* Task statement *
Using the material below, work out how many lines contain "computer". Only the number is wanted.

* Source data *
"""

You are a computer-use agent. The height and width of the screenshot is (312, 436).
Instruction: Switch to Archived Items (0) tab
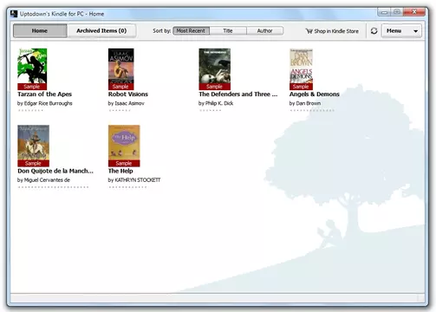click(101, 30)
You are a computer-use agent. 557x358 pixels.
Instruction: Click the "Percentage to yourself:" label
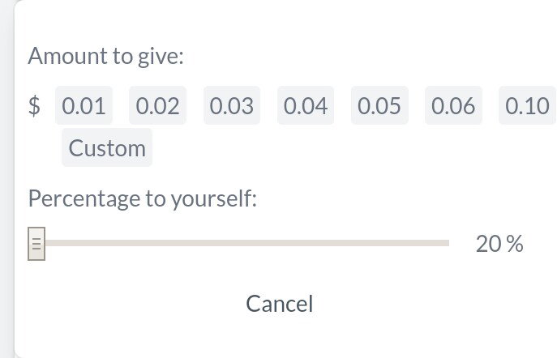[x=143, y=198]
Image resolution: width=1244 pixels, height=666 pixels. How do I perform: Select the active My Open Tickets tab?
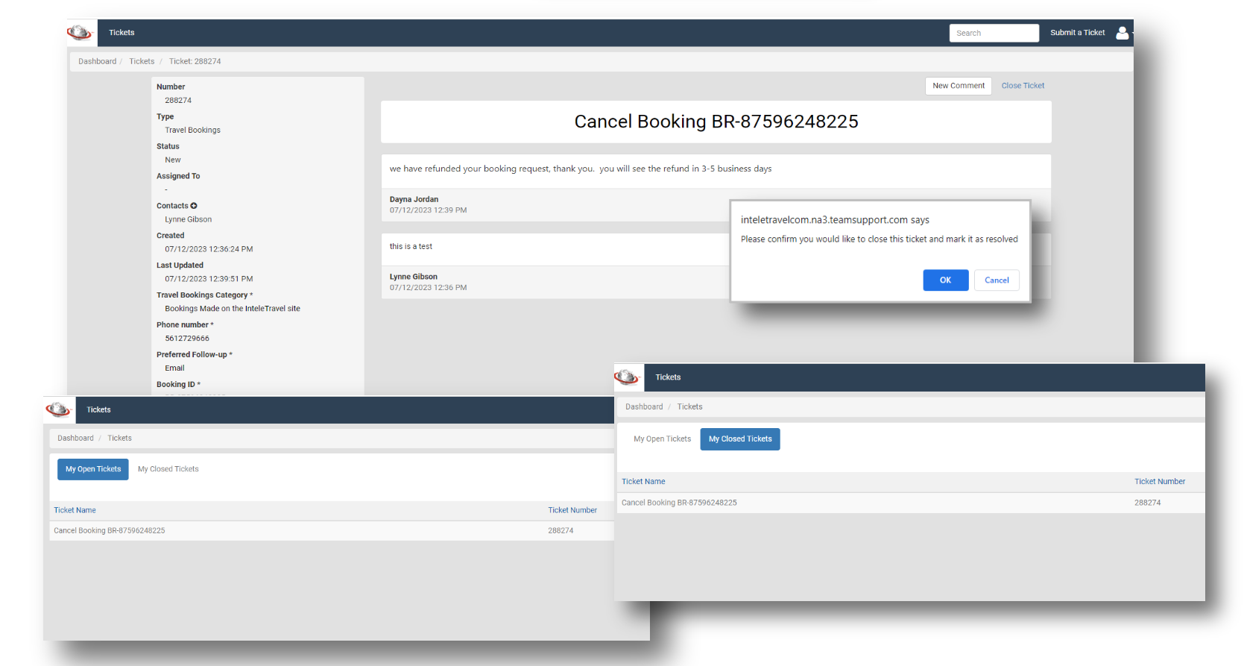[93, 469]
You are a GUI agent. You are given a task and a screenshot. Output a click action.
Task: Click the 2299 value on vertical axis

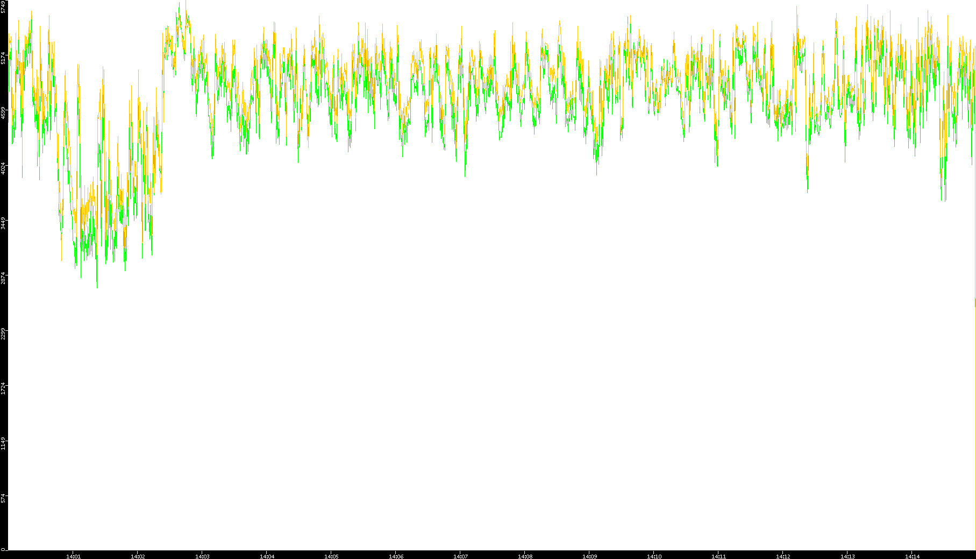[3, 334]
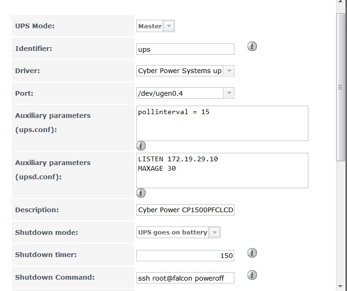
Task: Click the Shutdown timer field
Action: [x=185, y=256]
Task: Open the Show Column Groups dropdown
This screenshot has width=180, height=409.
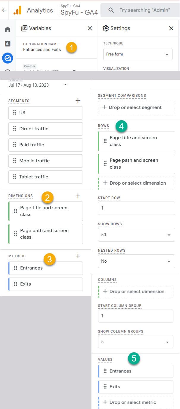Action: (136, 342)
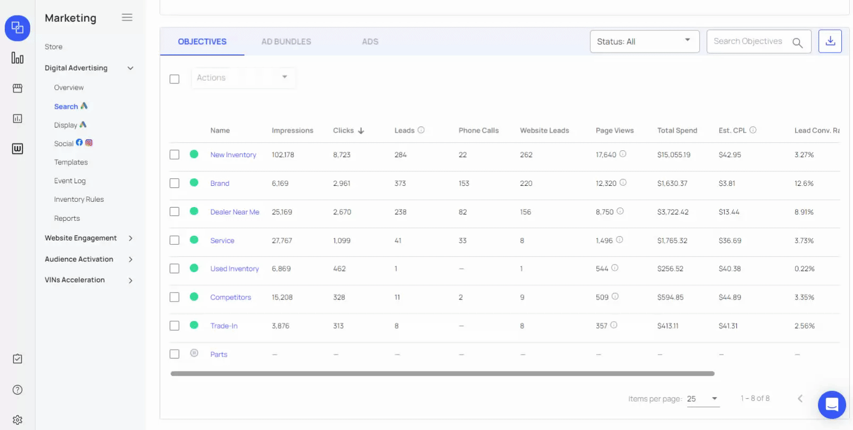Toggle the select-all checkbox beside Actions
853x430 pixels.
pos(175,79)
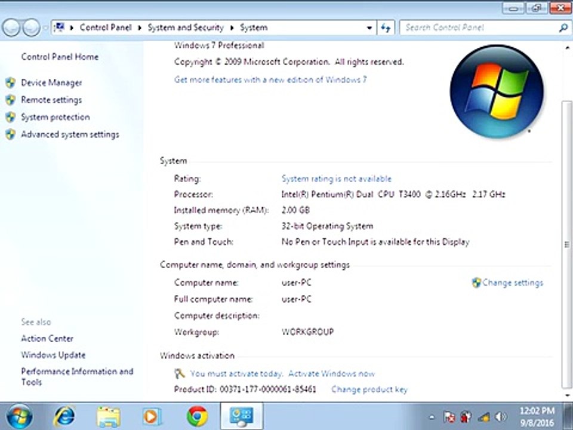Click the Action Center flag tray icon
573x430 pixels.
(449, 417)
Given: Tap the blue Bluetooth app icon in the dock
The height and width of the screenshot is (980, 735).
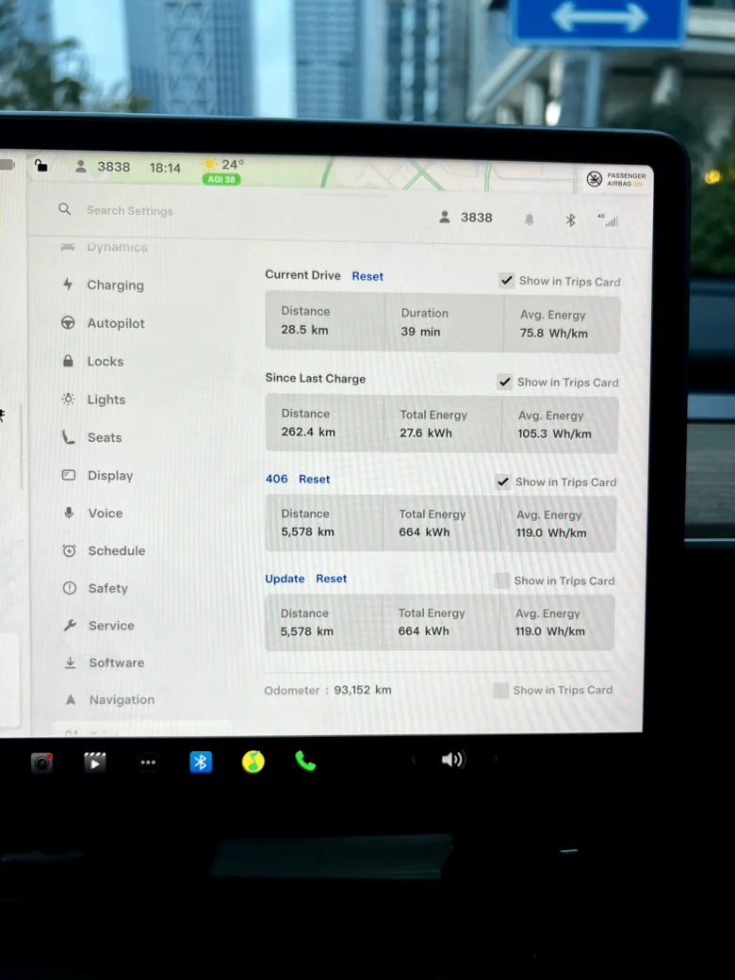Looking at the screenshot, I should 201,761.
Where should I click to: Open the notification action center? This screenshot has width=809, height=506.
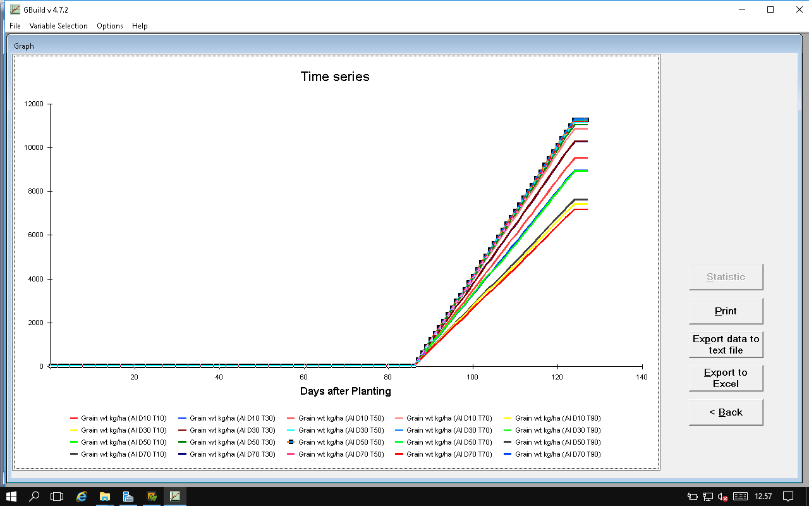788,497
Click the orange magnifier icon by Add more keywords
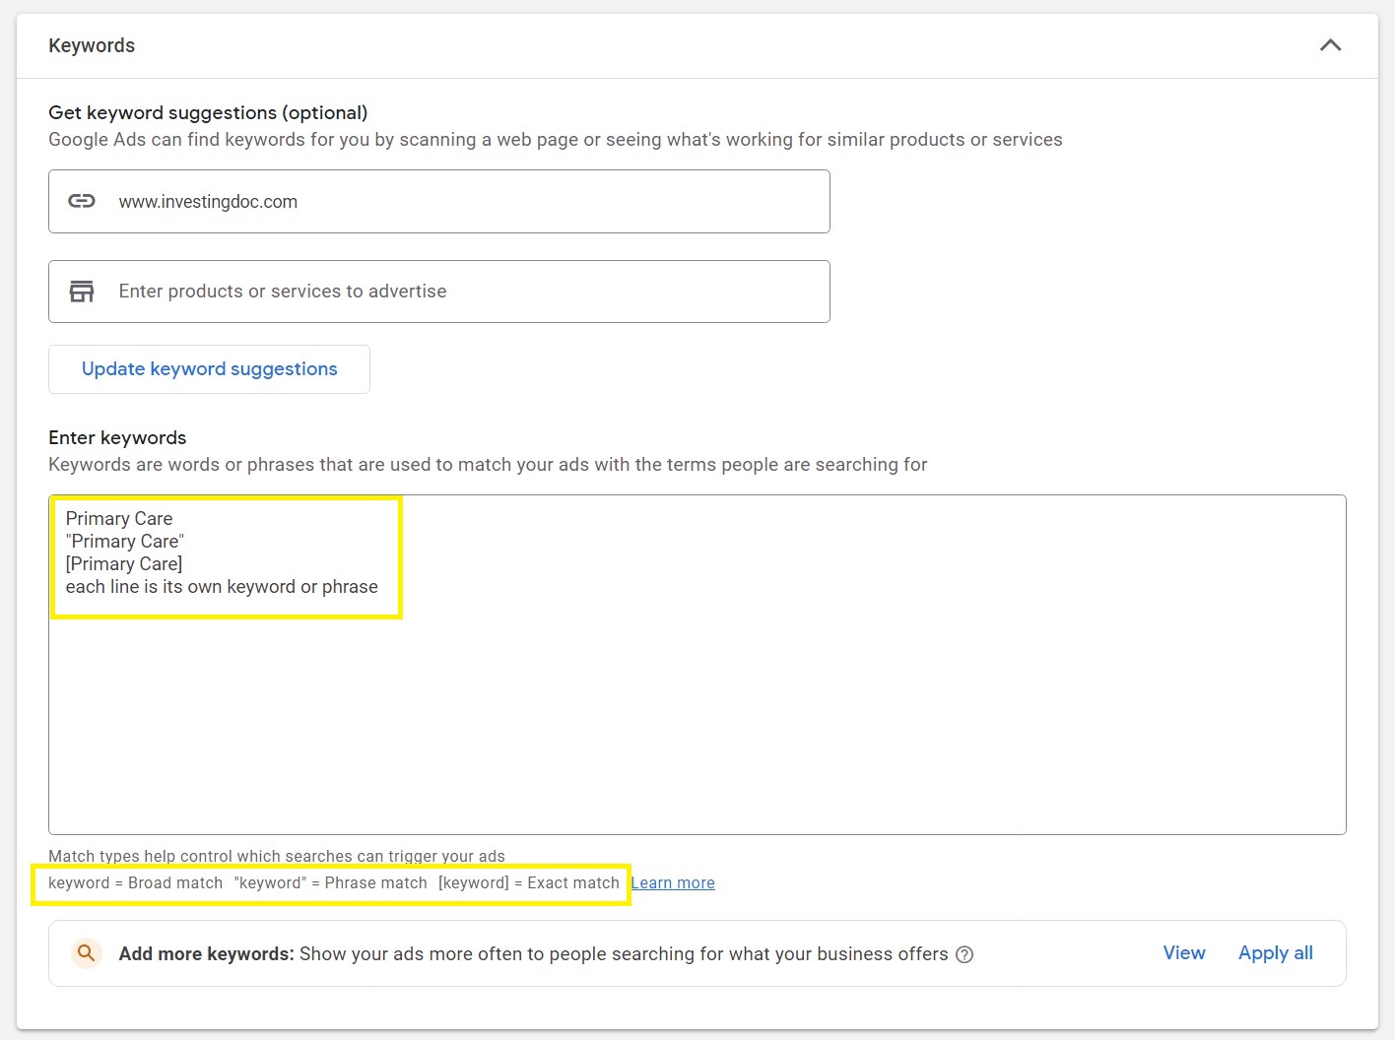The image size is (1395, 1040). pyautogui.click(x=87, y=953)

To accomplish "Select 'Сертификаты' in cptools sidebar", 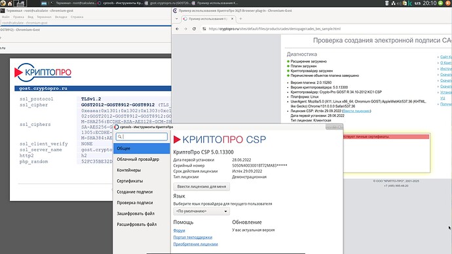I will click(x=130, y=181).
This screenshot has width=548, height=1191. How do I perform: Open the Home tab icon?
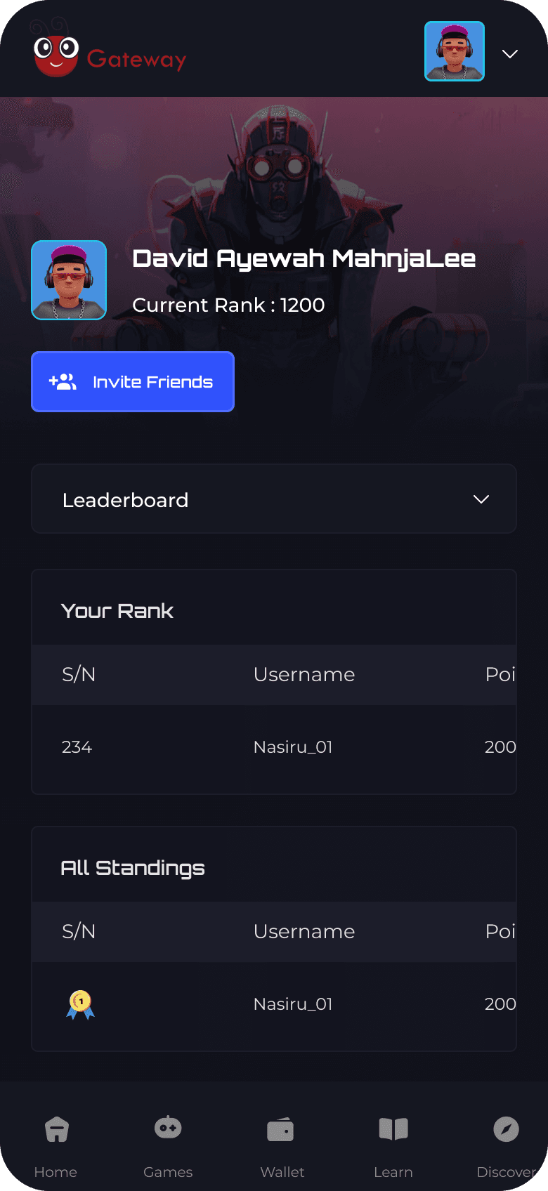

"""

* Task solution *
2